Booking a Meeting Room with Alexa – Part Two – Coding the Skill

Hey there! In my previous post Booking a Meeting Room with Alexa – Part One, I talk about how to build up the Interaction Model for your Skill using the Alexa Developer Console. Now, I’ll talk about how to write code that can handle the requests.

Setting Up

I chose to use JavaScript to write the skill, as I wanted to try something a little different to Java which is what I normally use. Alexa has an SDK that allows you to develop Skills in a number of languages including Java and Javascript, but also C#, Python, Go and probably many more. I chose Javascript because of its quick load time and conciseness. I’ve written a previous Skill in both Javascript and Java, the former taking < 1 second to execute and the latter taking ~ 2.5 seconds. They both did the same thing, but Java apps can become bloated quickly and unknowingly if you pick certain frameworks, so be weary when choosing your weapon of choice and make sure it’s going to allow you to write quick responding skills. Waiting for Alexa to respond is like waiting for a spinning wheel on a UI, or like your elderly relative to acknowledge they’ve heard you… I’m sure you know what I mean.

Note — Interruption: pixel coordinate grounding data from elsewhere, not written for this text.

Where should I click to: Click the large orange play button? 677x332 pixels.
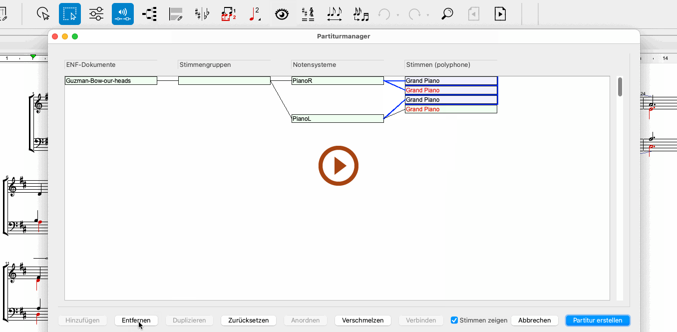pyautogui.click(x=339, y=166)
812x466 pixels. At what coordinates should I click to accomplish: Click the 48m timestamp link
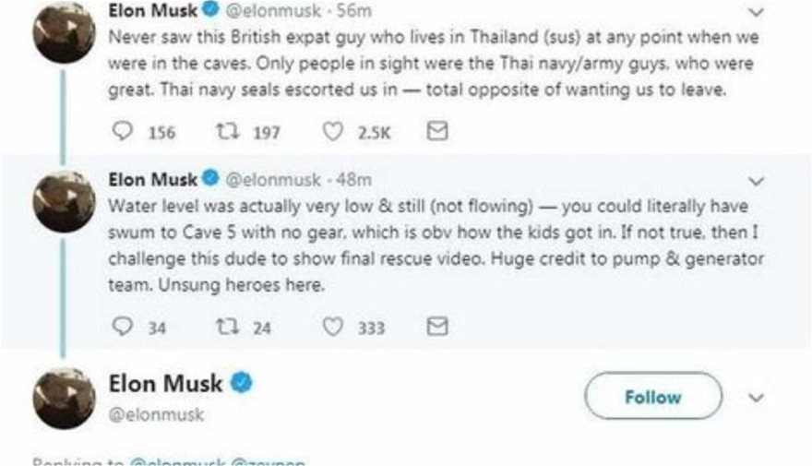click(356, 178)
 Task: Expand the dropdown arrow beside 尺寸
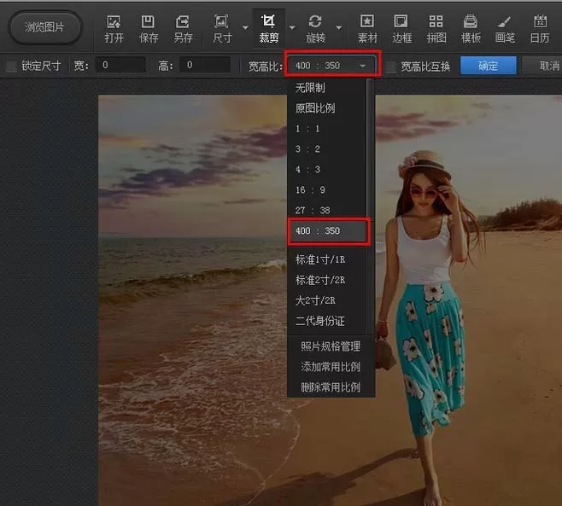[245, 27]
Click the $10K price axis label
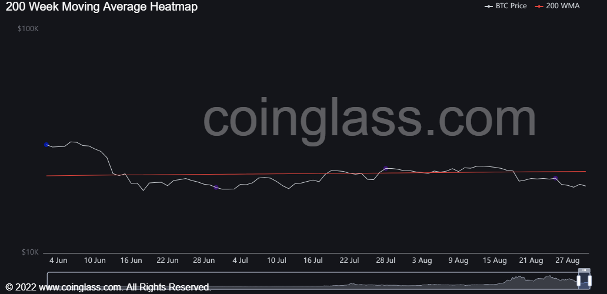Image resolution: width=607 pixels, height=294 pixels. [x=30, y=252]
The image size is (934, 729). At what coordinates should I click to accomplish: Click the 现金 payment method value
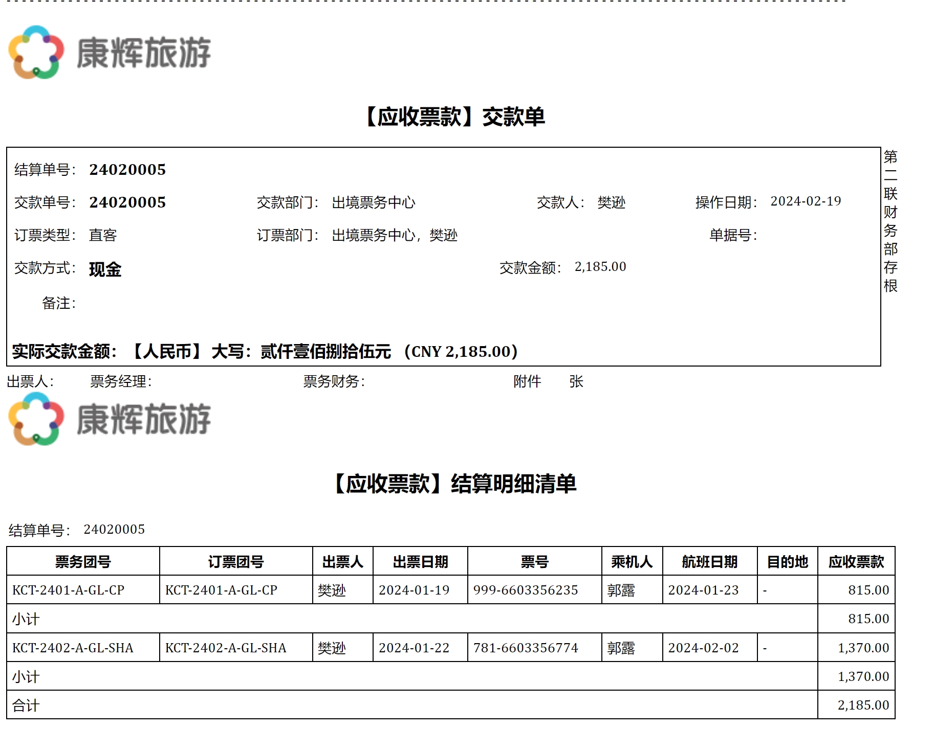click(105, 269)
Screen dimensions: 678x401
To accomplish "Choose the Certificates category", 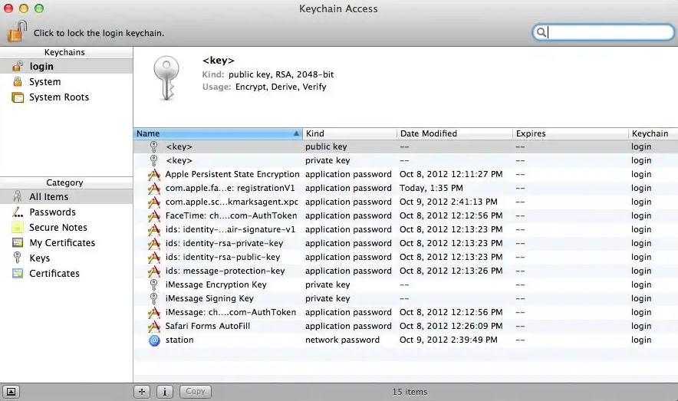I will pyautogui.click(x=54, y=274).
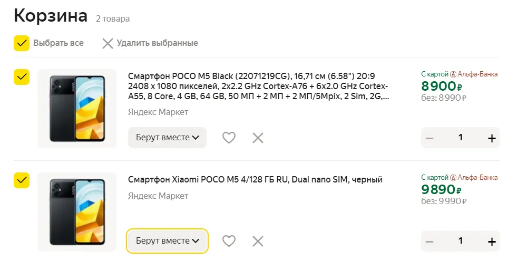Add Xiaomi POCO M5 4/128 to favorites

coord(228,241)
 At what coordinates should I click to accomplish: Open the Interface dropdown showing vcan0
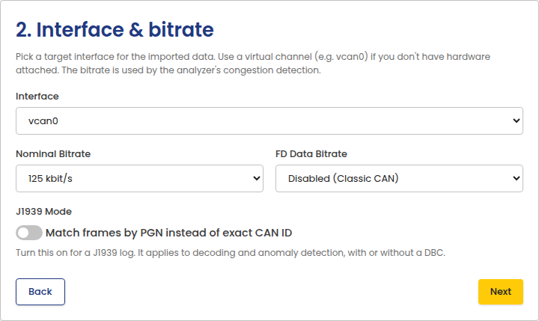[270, 121]
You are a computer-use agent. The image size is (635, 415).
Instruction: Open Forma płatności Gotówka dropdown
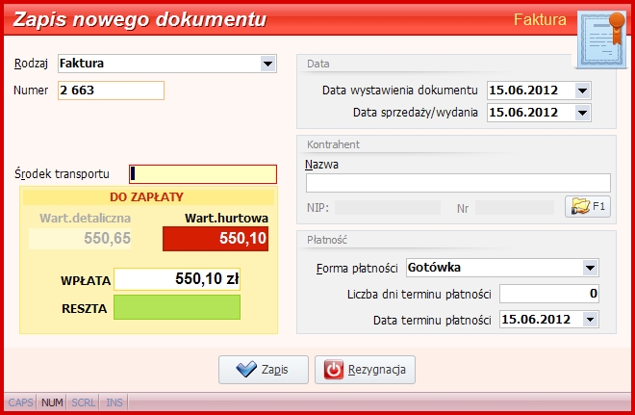pyautogui.click(x=590, y=268)

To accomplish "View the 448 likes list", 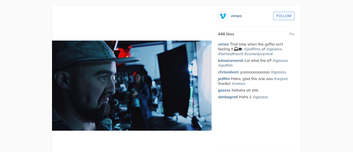I will (226, 34).
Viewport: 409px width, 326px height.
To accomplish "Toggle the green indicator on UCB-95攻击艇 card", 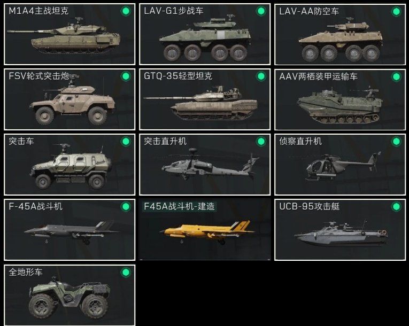I will [x=396, y=207].
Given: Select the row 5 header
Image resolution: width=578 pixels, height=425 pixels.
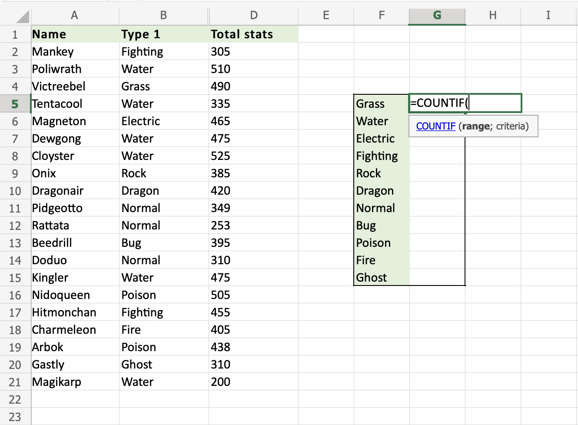Looking at the screenshot, I should point(15,103).
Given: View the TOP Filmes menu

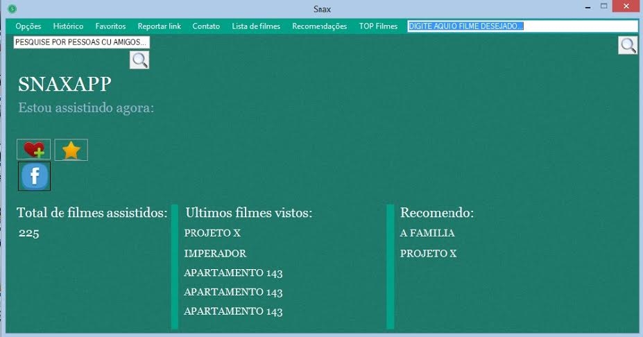Looking at the screenshot, I should (x=378, y=26).
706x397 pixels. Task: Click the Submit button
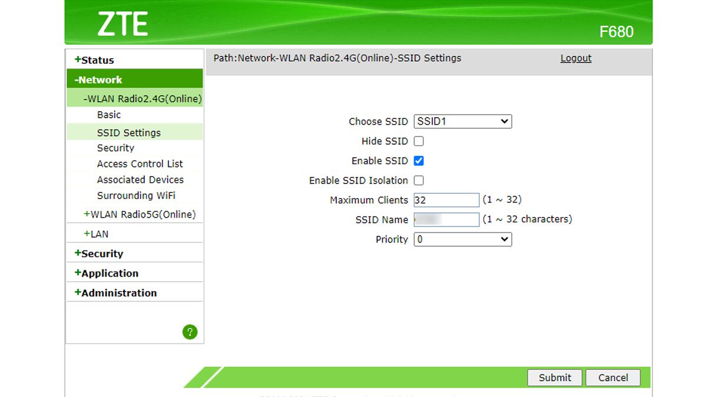tap(554, 378)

To develop in Javascript, I used npm for managing my dependencies, and placed my production code under “src” and test code under “test” (sorry, Java idioms kicking in here!). I used npm init to create my package.json, which includes information about my package (such as name, author, git url etc.) and what dependencies my javascript code has. I later discovered that you can use ask new to create a bootstrapped skill, which you can then use to fill the gaps with your business logic.

Regarding dependencies, there’s a couple of key ones you need for Alexa development: ask-sdk-core and ask-sdk-model. I also used the ssml-builder library, as it provides a nice Builder DSL for crafting your responses. 

Skill Structure

Skills have an entrypoint for receiving a request, and then delegate off to a specific handler that’s capable of servicing it. The skeleton of that entry point looks like this:

const Alexa = require('ask-sdk-core');
var Speech = require('ssml-builder');

let skill;

exports.handler = async function (event, context) {
    if (!skill) {
        skill = Alexa.SkillBuilders.custom()
            .addRequestHandlers(
                <Your Handlers Here>
            )
            .addErrorHandlers(ErrorHandler)
            .create();
    }
    const response = await skill.invoke(event, context);
    return response;
};

So in your top-level handler, you specify one or more RequestHandlers, and one or more ErrorHandlers. Upon calling the create() function you get returned a Skill object, which you can then use to invoke with the received request.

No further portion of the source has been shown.